The if syntax in Swift can have parenthesis, but are optional, so you may use any style you prefer.

if city == "NIT" {
   println("NITIN")
}

or

if (city == "NIT") {
    println("Nitin")
}

if statements can be followed by else if and else

if city == "NIT" {
    println("Nitin")
} else if city == "GUP" {
    println("Gupta")
} else {
    println("Xebia")
}

Switch statements in Swift are followed by a case validation but a break statement is not required as there is no implicit fall-through. This means that once a case has been evaluated to true and executed the next case will not be evaluated.

The default action is however required.

switch city {
    case "NIT":
        println("Nitin")
    case "GUP":
        println("Gupta")
    default:
        println("Xebia")
}

The case can contain multiple values separated by a , or ranges.
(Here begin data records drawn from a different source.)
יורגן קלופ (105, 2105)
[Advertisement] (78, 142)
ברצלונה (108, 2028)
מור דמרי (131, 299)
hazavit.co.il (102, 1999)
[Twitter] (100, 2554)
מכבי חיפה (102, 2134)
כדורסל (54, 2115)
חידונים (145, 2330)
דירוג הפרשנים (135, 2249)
As you can see, with Swift you can use NSString in a switch statement which is not possible with Objective-c.

Functions

I believe Functions is quite a large subject to cover within this discussion, but Sure we should at least to have a look at how we can declare and use them.
We can declare a function in Swift using the keyword func

func sayName() {
  println("Patrick")
}

Of course we can pass parameters within the parenthesis specifying a variable name and the type.

func sayName(name: String) {
  println(name)
}

Also we can pass multiple parameters separated by coma ,.

func sayName(name: String, lastName: String) {
  println("\(name) \(lastname)")
}

Finally we can declare functions that return results by adding an arrow -> after the parameters and specifying the return type.

func createName(name: String, lastName: String) -> String {
   return "\(name) \(lastname)"
}

Conclusion

Although we covered only the basics of the language above, it is evident that Swift provides a clean and modern syntax that is quite similar to other popular languages.

Objective-C developers will find a lot of similarities with the language and on top of the Objective-C functionality they can now enjoy features such as type inference, strong typing, no need for header files, generics and a lot more while creating iOS or Mac applications or Games.